2011, année internationale de la chimie

Dossier : L'industrie chimique, un renouveauMagazine N°664 Avril 2011Par : Pierre LASZLO

Pierre Lasz­lo, ancien pro­fes­seur de chi­mie à l’É­cole polytechnique

L’É­cole poly­tech­nique eut des débuts chi­miques glo­rieux, les plus grands chi­mistes de l’é­poque furent au nombre de ses enseignants.

On oublie trop sou­vent qu’Am­père fut aus­si un grand chi­miste. Il esti­mait lui-même que ses tra­vaux de chi­mie étaient ce qu’il avait fait de mieux. Un col­loque se tien­dra par ailleurs à Palai­seau, les 29 et 30 sep­tembre pro­chains, sur le thème » La chi­mie au len­de­main des révo­lu­tions – Gay-Lus­sac et l’a­près Lavoi­sier « . L’É­cole poly­tech­nique eut plus tard encore de grands ensei­gnants chi­mistes, avec Édouard Gri­maux dans la seconde moi­tié du XIXe siècle, puis avec Georges Dar­zens durant la pre­mière moi­tié du XXe siècle.

Il y eut ensuite un hia­tus, tout au moins dans les voca­tions de chi­mistes par­mi les élèves. Trop peu de poly­tech­ni­ciens oeuvrent dans les métiers de la chi­mie.

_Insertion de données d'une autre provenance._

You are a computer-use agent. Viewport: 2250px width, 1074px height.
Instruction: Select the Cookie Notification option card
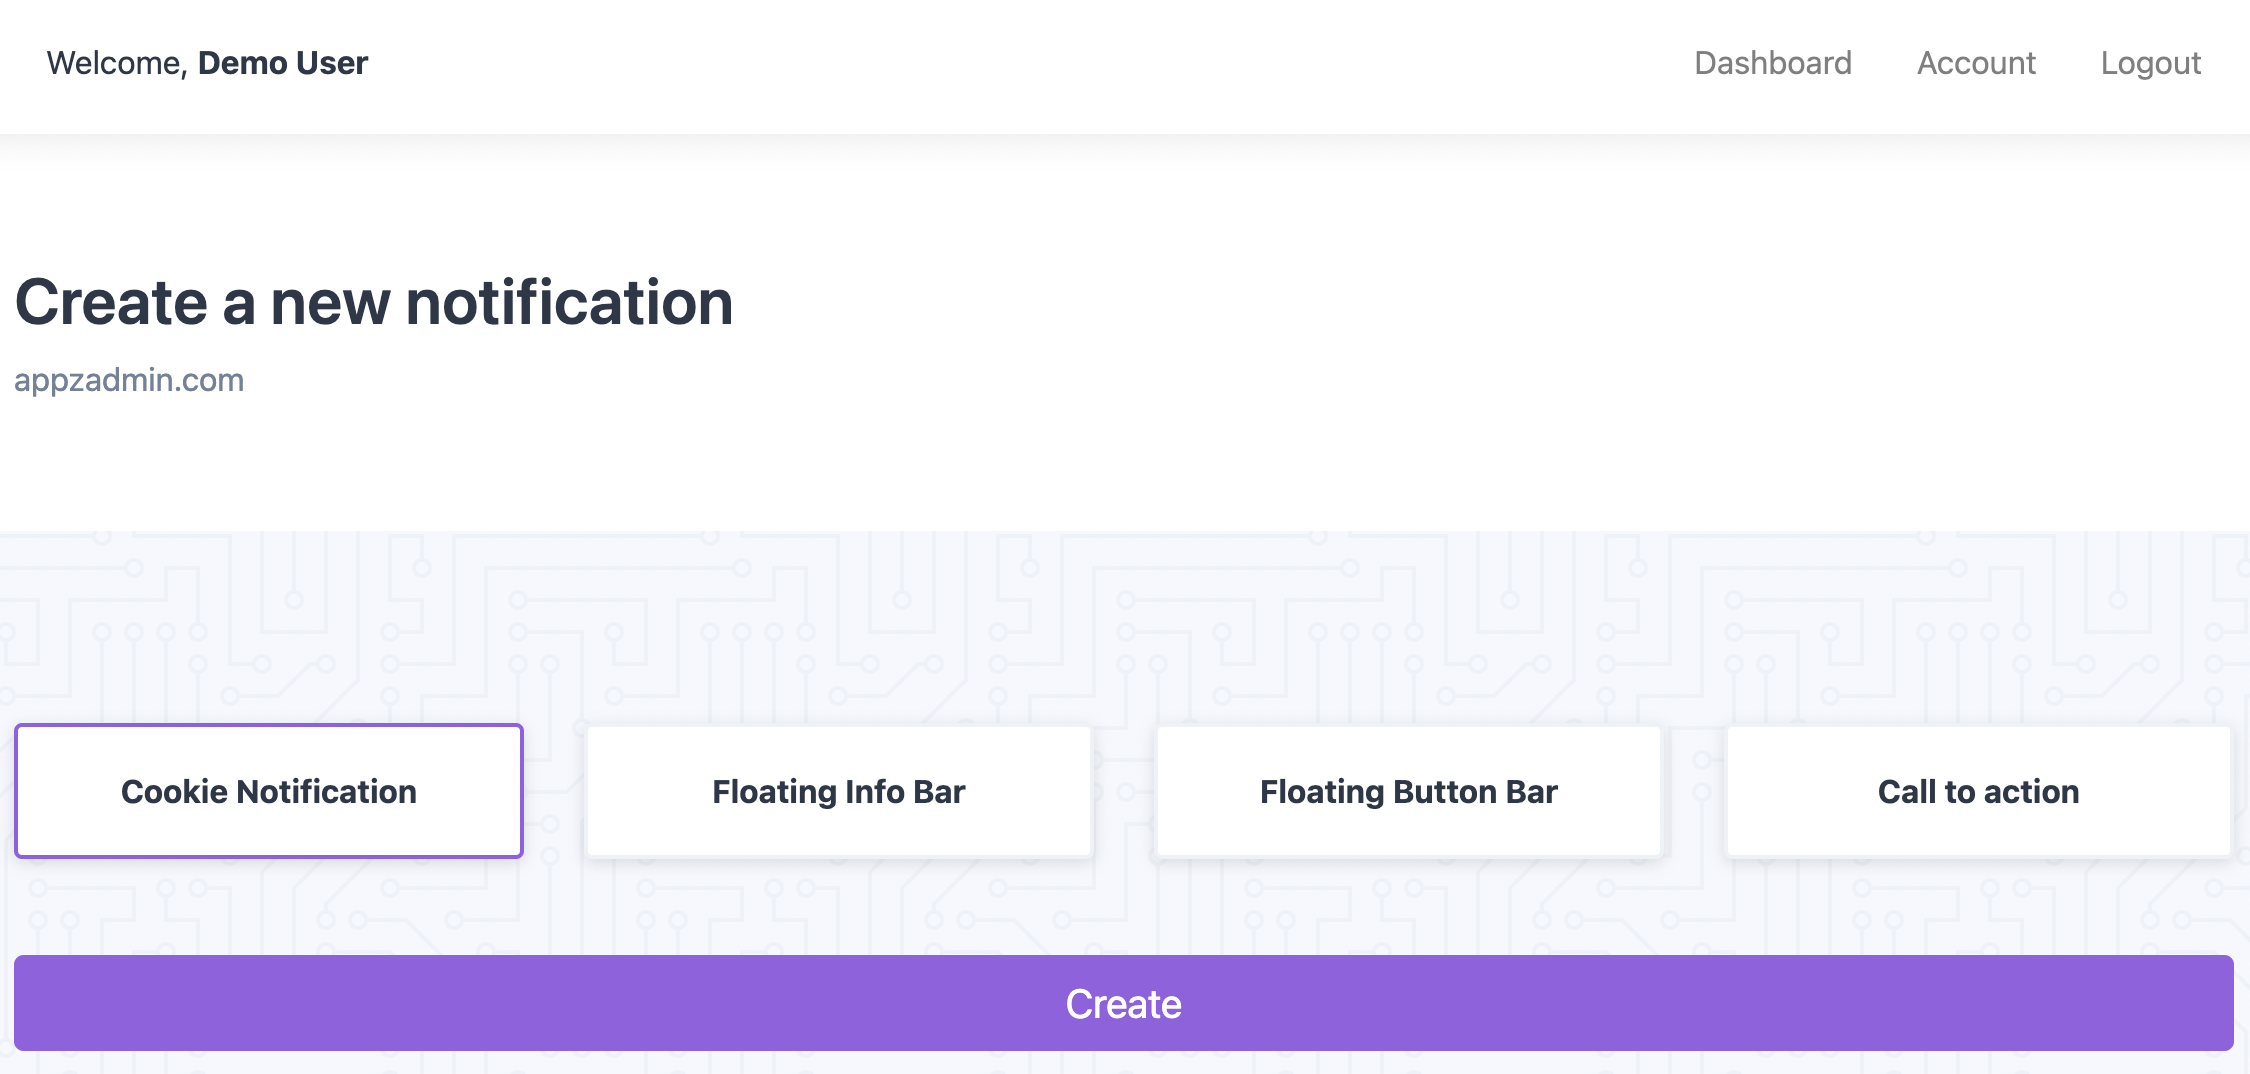click(x=268, y=791)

On peut déplo­rer, à cet égard, la sup­pres­sion ancienne du corps des Poudres, qui assu­rait un recru­te­ment mini­mum. Or, la chi­mie a un besoin majeur d’or gris.

L’in­dus­trie chi­mique euro­péenne est à un tour­nant, entre tra­di­tion et inno­va­tion. On peut même se poser la ques­tion tant de sa sur­vie, que des formes qu’elle pren­dra. Cette inquié­tude est d’au­tant plus légi­time que la grande indus­trie chi­mique naquit en Europe, dans les années 1850–1860, avec la fabri­ca­tion des colo­rants de syn­thèse. Cepen­dant, l’Eu­rope est en train de perdre, au béné­fice de l’A­sie, ce qui fut long­temps un qua­si-mono­pole de pro­duc­tion des colo­rants et pigments.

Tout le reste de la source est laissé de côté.